A mãe de Trayvon, Sybrina D. Fulton, escreveu uma carta aos pais de Michael Brown, publicada na revista Time, em que se solidariza com a dor deles e os avisa do processo mediático e judicial que se pode seguir: “Honrem o vosso filho e a vida dele, não as circunstâncias das suas supostas transgressões. Eu sempre disse que o Trayvon não era perfeito. Mas nunca ninguém me vai convencer de que o meu filho merecia ser perseguido e assassinado. Ninguém pode convencer-vos de que o Michael merecia ser executado”.
No Today, da estação NBC, os pais de Michael Brown pediram que o agente Darren Wilson seja julgado. “Creio que a justiça trará paz”, disse a mãe. O funeral do adolescente será dia 25.
Justiça negra, justiça branca
O procurador-geral Eric H.Holder, o primeiro negro a chefiar o Departamento de Justiça (e escolhido por Barack Obama, o primeiro Presidente negro dos EUA), foi a Ferguson, na quarta-feira, para se reunir com os agentes da Polícia e do FBI que investigam em paralelo a morte de Michael Brown.

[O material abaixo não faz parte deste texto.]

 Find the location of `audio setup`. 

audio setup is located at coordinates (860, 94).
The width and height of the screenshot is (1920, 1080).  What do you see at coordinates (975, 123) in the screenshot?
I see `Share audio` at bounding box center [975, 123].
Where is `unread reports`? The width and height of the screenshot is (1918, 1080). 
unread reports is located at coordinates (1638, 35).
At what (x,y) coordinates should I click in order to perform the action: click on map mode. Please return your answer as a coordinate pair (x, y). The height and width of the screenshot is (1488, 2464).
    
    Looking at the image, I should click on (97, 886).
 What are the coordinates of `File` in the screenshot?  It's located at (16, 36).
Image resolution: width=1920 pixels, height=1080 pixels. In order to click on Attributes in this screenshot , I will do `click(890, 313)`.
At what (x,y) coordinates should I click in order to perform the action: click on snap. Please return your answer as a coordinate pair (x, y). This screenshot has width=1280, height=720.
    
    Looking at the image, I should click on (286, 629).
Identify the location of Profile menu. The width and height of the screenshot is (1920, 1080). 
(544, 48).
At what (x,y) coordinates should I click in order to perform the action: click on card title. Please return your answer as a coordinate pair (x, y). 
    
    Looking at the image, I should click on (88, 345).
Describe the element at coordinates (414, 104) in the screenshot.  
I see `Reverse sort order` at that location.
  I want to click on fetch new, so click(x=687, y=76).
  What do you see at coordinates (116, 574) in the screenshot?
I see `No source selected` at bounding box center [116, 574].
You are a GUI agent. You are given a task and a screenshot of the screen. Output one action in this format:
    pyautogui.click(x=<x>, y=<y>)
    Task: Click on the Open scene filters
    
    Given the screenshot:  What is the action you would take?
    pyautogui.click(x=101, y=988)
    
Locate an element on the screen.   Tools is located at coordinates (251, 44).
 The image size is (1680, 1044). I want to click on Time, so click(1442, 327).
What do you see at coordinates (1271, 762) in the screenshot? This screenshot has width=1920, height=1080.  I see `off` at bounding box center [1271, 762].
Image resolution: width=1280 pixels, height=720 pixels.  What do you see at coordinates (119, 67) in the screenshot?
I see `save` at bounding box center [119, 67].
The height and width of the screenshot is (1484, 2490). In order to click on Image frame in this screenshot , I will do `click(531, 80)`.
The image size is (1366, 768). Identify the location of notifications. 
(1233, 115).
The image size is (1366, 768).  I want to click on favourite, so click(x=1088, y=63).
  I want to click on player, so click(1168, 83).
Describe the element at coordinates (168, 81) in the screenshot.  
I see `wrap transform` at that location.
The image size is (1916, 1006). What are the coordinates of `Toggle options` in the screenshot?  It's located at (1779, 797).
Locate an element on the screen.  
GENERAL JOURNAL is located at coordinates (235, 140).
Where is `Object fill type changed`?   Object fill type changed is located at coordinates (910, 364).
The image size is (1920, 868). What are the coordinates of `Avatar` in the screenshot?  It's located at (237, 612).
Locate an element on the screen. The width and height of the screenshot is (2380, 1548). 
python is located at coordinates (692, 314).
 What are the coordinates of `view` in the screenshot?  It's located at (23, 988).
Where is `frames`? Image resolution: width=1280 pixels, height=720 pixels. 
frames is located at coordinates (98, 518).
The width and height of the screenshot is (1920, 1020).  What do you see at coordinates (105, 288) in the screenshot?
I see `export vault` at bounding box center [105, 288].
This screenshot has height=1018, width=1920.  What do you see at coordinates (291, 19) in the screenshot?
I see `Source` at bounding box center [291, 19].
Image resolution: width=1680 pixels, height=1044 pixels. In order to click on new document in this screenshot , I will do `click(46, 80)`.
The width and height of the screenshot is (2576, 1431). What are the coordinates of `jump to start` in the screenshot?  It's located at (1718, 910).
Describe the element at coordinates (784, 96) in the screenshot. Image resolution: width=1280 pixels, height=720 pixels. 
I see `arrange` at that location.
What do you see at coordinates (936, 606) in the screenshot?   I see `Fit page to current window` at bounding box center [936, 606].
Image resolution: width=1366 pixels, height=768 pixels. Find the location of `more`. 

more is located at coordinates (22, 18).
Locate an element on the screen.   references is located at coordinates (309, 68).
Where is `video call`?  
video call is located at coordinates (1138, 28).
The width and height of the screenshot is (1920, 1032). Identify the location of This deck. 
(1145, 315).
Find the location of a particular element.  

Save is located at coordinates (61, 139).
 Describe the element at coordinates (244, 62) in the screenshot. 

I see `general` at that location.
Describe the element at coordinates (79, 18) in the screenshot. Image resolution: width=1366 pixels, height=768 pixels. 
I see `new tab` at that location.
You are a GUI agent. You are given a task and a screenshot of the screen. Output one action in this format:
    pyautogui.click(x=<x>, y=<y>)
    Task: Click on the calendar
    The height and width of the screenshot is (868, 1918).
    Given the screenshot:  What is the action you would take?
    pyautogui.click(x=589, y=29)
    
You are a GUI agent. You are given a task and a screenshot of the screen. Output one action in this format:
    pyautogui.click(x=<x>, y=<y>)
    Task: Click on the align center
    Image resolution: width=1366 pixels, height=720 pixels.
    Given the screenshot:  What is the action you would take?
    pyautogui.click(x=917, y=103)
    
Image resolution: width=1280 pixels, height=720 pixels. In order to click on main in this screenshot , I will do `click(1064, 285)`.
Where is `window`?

A presença de Holder traz algum conforto à comunidade negra de Ferguson. O homem forte da justiça norte-americana é pioneiro nas investigações aos departamentos da Polícia no que diz respeito a violações dos direitos civis. Sob a sua alçada desde Fevereiro de 2009, o Departamento de Justiça já abriu 20 inquéritos nesse âmbito, mais do dobro do que nos cinco anos anteriores. Holder poderá também dar luz verde a uma investigação à Polícia de Ferguson.
O procurador-geral chegou a Ferguson um dia após nova morte violenta de um afro-americano – a alguns quilómetros daquela comunidade. Na terça-feira, Kajieme Powell, 23 anos, armado com uma faca, foi baleado por dois agentes da Polícia Metropolitana de Saint Louis. Testemunhas dizem que ele era conhecido na zona e sofreria de alguma incapacidade mental.
A Polícia, em comunicado, confirmou que os agentes abateram o jovem, que se comportava de forma “errática” e avançou para eles de faca em riste, não acatando as ordens de largar a arma. Os disparos terão sido feitos a cerca de um metro de distância. A desproporção de forças foi questionada e respondida com: cor da pele. “Acha que eles iriam matar um branco desta maneira? Podiam ter resolvido o assunto com um taser (arma de electrochoque) ou um cassetete. Podiam ter disparado para uma perna”, indignou-se ao Guardian um reformado.